Member of the Parliament of the Hellenes
- In office 1977–2000
- Constituency: Boeotia

Personal details
- Born: 26 January 1939
- Died: 26 July 2018 (aged 79)
- Party: Panhellenic Socialist Movement (PASOK)
- Alma mater: University of Athens

= Giorgos Katsibardis =

Greek lawyer, athlete, writer, and politician

Giorgios Katsibardis (Γιώργος Κατσιμπάρδης; 26 January 1939 - 26 July 2018) was a Greek lawyer, athlete, writer and politician, founding member of PASOK. He has been a deputy for Boeotia and a deputy minister, as well as the president of SEGAS.

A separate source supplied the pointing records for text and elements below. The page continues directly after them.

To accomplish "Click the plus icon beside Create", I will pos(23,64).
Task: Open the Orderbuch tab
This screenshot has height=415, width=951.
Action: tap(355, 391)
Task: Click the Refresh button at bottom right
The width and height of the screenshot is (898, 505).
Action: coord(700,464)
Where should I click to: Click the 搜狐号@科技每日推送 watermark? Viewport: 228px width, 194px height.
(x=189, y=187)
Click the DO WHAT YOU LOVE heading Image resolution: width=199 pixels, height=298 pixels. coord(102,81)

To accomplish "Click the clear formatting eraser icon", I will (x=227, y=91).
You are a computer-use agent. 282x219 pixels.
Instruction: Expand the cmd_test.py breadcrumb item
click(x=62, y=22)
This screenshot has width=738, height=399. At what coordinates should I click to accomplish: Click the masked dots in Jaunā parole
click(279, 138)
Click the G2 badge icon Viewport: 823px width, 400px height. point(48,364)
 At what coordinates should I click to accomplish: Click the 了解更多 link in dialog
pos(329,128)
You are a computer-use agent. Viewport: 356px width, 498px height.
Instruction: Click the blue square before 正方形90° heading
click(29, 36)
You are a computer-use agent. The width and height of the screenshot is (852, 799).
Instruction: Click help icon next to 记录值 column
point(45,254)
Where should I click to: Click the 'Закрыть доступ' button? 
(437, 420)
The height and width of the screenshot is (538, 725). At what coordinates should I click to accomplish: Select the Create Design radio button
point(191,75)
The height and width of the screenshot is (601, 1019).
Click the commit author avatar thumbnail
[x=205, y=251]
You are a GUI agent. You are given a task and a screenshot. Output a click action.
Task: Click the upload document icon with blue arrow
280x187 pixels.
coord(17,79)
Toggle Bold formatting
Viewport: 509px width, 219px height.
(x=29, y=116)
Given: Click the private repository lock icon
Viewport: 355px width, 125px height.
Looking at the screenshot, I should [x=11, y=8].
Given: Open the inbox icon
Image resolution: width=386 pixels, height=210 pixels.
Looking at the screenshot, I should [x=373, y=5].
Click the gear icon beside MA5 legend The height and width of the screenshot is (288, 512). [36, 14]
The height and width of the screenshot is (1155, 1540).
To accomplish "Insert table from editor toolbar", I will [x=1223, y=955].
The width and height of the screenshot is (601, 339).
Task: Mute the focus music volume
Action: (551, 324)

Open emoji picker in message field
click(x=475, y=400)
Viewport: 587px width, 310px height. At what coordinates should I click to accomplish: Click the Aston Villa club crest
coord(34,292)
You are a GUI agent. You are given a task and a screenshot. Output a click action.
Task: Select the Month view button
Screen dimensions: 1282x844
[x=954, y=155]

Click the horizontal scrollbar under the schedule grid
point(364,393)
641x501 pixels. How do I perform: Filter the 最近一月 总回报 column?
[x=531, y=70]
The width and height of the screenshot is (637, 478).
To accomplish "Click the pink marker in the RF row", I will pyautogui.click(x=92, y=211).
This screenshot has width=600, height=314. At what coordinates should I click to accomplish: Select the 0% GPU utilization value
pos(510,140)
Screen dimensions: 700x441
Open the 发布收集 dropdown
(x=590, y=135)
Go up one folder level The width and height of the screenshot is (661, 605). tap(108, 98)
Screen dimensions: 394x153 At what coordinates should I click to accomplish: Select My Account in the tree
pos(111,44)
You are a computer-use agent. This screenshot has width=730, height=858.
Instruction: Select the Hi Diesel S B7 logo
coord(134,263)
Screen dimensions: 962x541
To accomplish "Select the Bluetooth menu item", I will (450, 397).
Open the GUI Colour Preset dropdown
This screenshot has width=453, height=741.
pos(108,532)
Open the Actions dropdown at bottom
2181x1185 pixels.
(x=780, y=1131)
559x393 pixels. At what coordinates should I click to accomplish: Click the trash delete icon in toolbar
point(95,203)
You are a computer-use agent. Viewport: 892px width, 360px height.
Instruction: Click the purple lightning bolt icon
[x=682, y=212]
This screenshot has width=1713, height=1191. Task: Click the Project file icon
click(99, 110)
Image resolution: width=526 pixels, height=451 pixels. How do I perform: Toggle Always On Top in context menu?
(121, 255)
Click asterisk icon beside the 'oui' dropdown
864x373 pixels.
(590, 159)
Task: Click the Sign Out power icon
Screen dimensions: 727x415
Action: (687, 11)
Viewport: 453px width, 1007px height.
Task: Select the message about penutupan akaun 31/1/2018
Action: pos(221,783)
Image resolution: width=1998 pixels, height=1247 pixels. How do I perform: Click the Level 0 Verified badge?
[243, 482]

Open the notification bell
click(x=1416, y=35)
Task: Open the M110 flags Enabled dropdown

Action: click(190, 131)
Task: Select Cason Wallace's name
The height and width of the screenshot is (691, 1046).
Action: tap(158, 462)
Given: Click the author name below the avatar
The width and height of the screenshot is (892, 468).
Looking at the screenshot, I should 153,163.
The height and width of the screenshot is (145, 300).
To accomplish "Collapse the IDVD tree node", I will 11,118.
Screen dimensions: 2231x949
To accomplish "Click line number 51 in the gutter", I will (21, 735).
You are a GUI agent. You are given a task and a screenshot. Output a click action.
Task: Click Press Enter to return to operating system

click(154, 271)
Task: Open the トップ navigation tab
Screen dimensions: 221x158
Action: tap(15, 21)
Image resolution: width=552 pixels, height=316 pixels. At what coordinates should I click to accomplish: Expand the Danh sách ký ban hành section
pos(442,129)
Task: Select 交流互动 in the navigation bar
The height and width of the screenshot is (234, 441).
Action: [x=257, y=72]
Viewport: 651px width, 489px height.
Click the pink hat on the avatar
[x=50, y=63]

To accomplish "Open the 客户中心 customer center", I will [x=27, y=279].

He was born in 1939 in Domvraina, in Beotia. He studied law at the University of Athens and practiced law. Many times he has defended non-profit organizations and co-operatives. At the same time, he was a champion on speed roads, a member of the National Athletics and Balkan Team (1960).

His political activity began at the Regime of the Colonels, as a member of the anti-dictatorial Panhellenic Liberation Movement, while in 1974 he was a founding member of PASOK. He served as a member of the Parliament for Boeotia for 23 years (1977-2000), while during the same period he served as President of SEGAS (1984-1987) and Deputy Minister of the Interior (1987-1988).

He died on 26 July 2018 from drowning at the age of 79.